Hacker News new | past | comments | ask | show | jobs | submit login

I feel I'm in a somewhat unique position to talk about easy/hardness of machine learning; I've been working for several months on a project with a machine learning aspect with a well-cited, respected scientist in the field. But I effectively "can't do" machine learning myself. I'm a primarily 'self-trained' hacker; started programming by writing 'proggies' for AOL in middle school in like 1996.

My math starts getting pretty shaky around Calculus; vector calculus is beyond me.

I did about half the machine learning class from coursera, andrew ng's. Machine learning is conceptually much simpler than one would guess; both gradient descent and the shallow-neural network type; and in fact it is actually pretty simple to get basic things to work.

I agree with the author that the notation, etc, can be quite intimidating vs what is "really going on".

however, applied machine learning is still friggin' hard; at least to me; and I consider myself a pretty decent programmer. Naive solutions are just unusable in almost any real application, and the author's use of loops and maps are great for teaching machine learning; but everything needs to be transformed to higher level vector/matrix problems in order to be genuinely useful.

That isn't unattainable by any means; but the fact remains (imho) that without the strong base in vector calculus and idiosyncratic techniques for transforming these problems into more efficient means of computations; usable machine learning is far from "easy".

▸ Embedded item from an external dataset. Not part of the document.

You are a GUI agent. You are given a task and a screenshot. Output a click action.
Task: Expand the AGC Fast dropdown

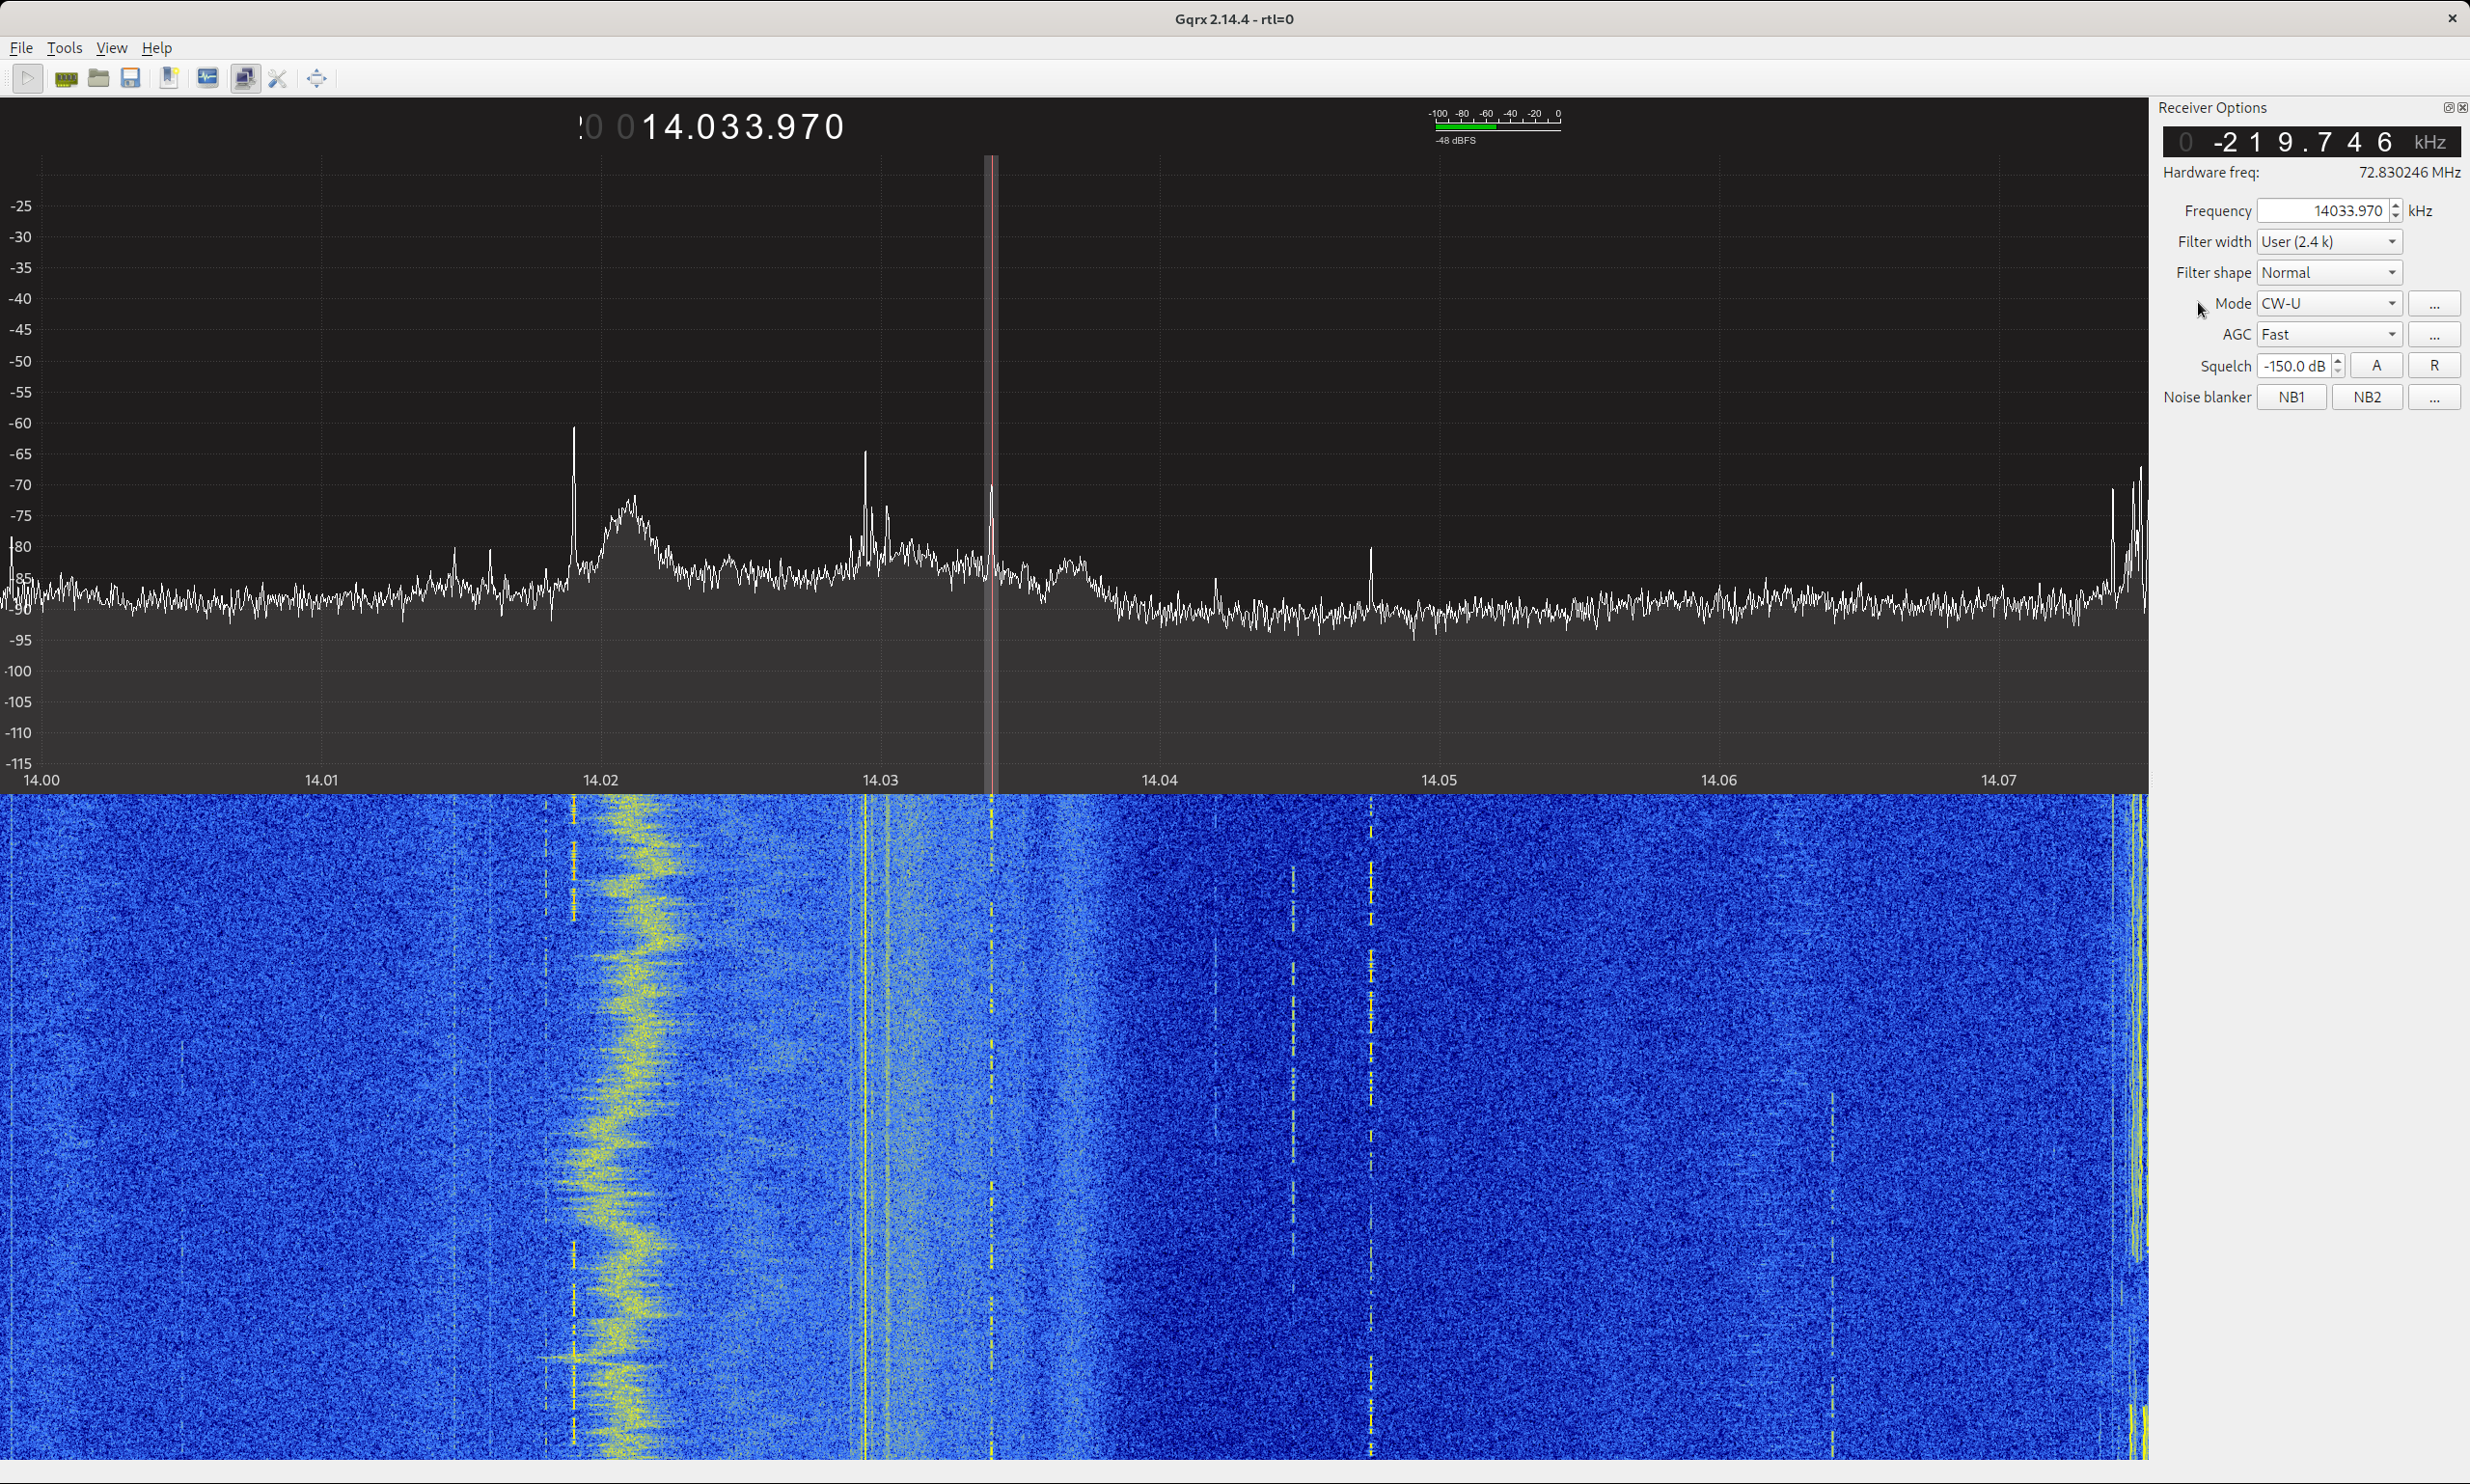coord(2328,335)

This response, and the replies to it actually come as a bit of a surprise to me. I am a graduate student in artificial intelligence who has a comparatively weak background in mathematics who is still very capable of applying, implementing, and improving upon machine learning techniques. I have never taken a calculus or linear algebra class. (Don't ask how I managed that, an effect of the odd route I took to get where I am). The point is you shouldn't be telling yourself you can't do it because you don't know the math, you may surprise yourself.

That being said there are plenty of barriers to a software engineer picking up some papers on machine learning and getting started. These are the result of some serious issues that I believe exist with academia at present and specifically the "publication game". I will not however get into this as this comment will quickly turn into the longest paper I've ever written. It is a problem with the system, and as the reader it is not your fault.

Your issue with applied machine learning may be largely imagined. Take for example the k-means clustering algorithm in the article. This is quite useful in a number of places be it data analysis or intelligent user interfaces, its straightforward to implement, and many usable implementations exist online. The same case is true for other models such as linear regression, naive bayes, even things like support vector machines are pretty easy to use these days.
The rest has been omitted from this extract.